### PASSAGE TO READ
##########

Tax Discovery: Sales Tax Cross-Checking

TAX DISCOVERY: SALES TAX CROSS-CHECKING

REVIEW OF PHILADELPHILA’S SALES TAX EVADERS

DECEMBER 2010

 

The Commonwealth of Pennsylvania imposes a six percent sales tax on the retail sale, consumption, rental or use of tangible property within the state. Every person and business involved with making tax sales must be licensed with the Pennsylvania Department of Revenue and must report and remit these taxes within a specific time period. In 1992, the City of Philadelphia implemented, with state approval, a one percent sales tax putting the City’s rate at seven percent. Then, in October 2009, again with legislative approval, the City increased the rate to its current eight percent.

##########

### RECORD SET
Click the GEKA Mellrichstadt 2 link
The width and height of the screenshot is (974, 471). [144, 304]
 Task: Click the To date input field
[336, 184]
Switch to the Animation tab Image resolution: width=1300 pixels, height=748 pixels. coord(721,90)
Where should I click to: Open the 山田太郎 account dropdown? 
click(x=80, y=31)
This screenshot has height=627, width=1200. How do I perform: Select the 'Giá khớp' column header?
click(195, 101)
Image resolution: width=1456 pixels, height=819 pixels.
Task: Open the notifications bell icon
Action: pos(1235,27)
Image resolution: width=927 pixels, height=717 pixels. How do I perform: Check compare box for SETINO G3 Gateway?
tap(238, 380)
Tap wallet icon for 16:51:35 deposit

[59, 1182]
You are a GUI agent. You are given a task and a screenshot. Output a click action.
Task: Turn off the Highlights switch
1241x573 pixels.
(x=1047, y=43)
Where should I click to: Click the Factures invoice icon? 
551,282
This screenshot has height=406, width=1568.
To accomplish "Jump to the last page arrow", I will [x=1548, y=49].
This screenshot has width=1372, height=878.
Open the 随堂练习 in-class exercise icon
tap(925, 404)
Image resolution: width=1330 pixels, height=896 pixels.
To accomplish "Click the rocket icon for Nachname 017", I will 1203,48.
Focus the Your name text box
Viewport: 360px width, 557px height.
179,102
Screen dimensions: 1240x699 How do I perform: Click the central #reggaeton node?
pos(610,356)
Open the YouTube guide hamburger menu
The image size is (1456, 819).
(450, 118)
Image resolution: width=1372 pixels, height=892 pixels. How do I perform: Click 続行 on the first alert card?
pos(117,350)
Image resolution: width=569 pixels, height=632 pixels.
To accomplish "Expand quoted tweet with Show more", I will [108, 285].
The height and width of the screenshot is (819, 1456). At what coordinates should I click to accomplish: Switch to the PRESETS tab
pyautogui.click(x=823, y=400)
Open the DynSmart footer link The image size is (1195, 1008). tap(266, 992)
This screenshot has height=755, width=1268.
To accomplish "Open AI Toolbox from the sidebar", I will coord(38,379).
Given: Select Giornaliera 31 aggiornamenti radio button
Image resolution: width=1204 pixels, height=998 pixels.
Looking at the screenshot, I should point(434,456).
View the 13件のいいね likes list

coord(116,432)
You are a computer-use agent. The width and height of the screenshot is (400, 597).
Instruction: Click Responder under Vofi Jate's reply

##########

### GOAL OF THE EXERCISE
Please reproduce the stretch from "DECEMBER 2010" through "current eight percent." in the Philadelphia sales tax review.

### RESULT OF THE TASK
DECEMBER 2010

 

The Commonwealth of Pennsylvania imposes a six percent sales tax on the retail sale, consumption, rental or use of tangible property within the state. Every person and business involved with making tax sales must be licensed with the Pennsylvania Department of Revenue and must report and remit these taxes within a specific time period. In 1992, the City of Philadelphia implemented, with state approval, a one percent sales tax putting the City’s rate at seven percent. Then, in October 2009, again with legislative approval, the City increased the rate to its current eight percent.